Incremental Nonmonotonic Parsing throughSemantic Self-Organization

Marshall Mayberry
University of Texas
Talk
AG 1, AG 2, AG 3, AG 4  
Expert Audience

Date, Time and Location

Friday, 10 January 2003
10:00
-- Not specified --
17.3 - Computerlinguistik
2.11
Saarbrücken

Abstract


I present a subsymbolic computational model of natural language
processing that has been trained on a treebank of semantic
representations. Several criteria have constrained my approach: the
model should be

* cognitively plausible, exhibiting human-like behavior in processing,
as well as human-like errors when lesioned.
* incremental so that the model can exhibit cognitively plausible
behavior such as semantic priming in the course of processing
natural language.
* a multiple-access model of disambiguation. That is, the model should
maintain as many interpretations of a sentence fragment as warranted
by their statistical likelihood as ambiguous information is
encountered in the course of processing input. When
disambiguating input allows resolution, the most active
interpretation should be the most prominent.
* nonmonotonic.
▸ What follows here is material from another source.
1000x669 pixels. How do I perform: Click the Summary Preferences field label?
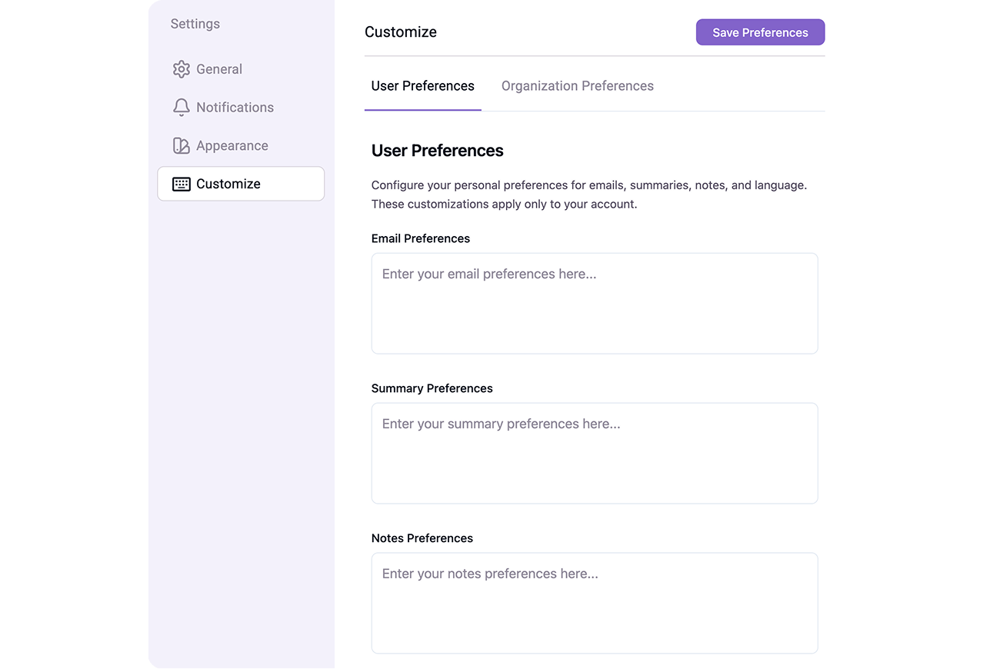432,388
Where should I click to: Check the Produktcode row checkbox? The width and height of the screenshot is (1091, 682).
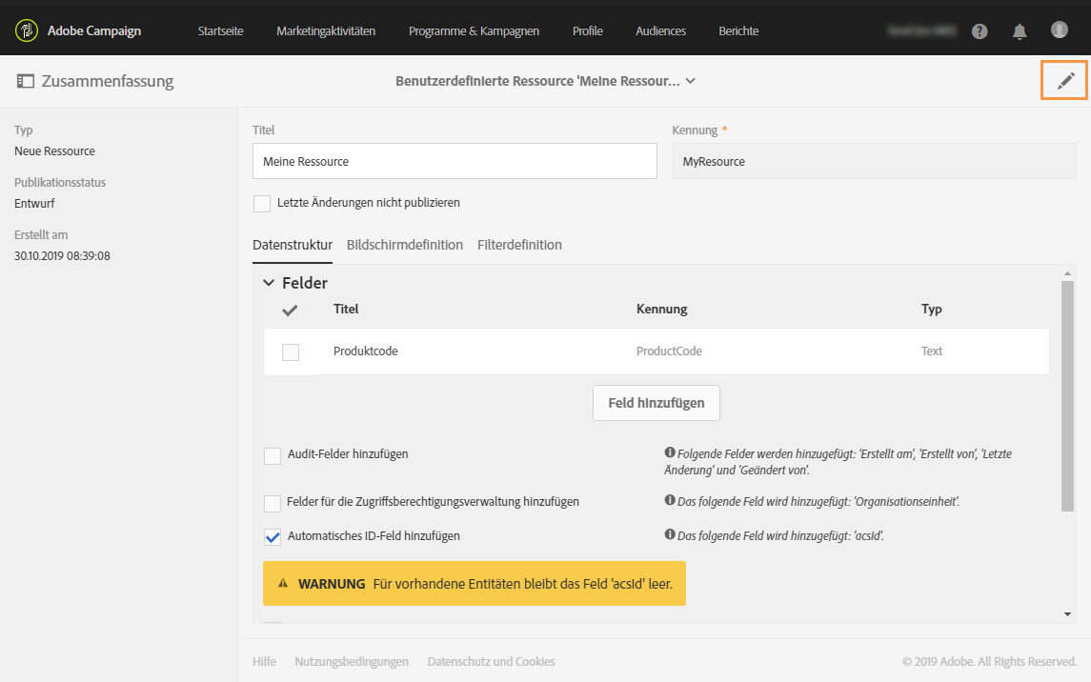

The model should allow for revision (addition or
elimination) of semantic components as licensed by the input during
sentence processing.
* robust to incomplete, ungrammatical, and dysfluent input. Whereas
a symbolic parser will return failure on such input, unless
explicitly and exhaustively programmed otherwise, a subsymbolic
parser will assign an interpretation to the input that is graded
according to the difficulty of processing that input.
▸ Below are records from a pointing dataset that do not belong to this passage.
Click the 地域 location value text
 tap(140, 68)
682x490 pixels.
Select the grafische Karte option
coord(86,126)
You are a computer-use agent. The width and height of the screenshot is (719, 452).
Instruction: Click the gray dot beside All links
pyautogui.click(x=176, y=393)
The corpus I have been using in my research is the recently-developed
LinGO Redwoods Head-driven Phrase Structure Grammar (HPSG) Treebank of
5000 VerbMobil utterances. I have chosen to train my system on the
Minimal Recursion Semantics (MRS) representations of these sentences
because MRS, with its emphasis on underspecified, flat semantics,
proves to be perfectly commensurate with the objectives of my research
as described above. Consequently, my work has demonstrated that a
connectionist approach is quite capable of picking up on the bindings
implied by the subcategorization frames of MRS representations while
still retaining the cognitive plausibility of a subsymbolic model.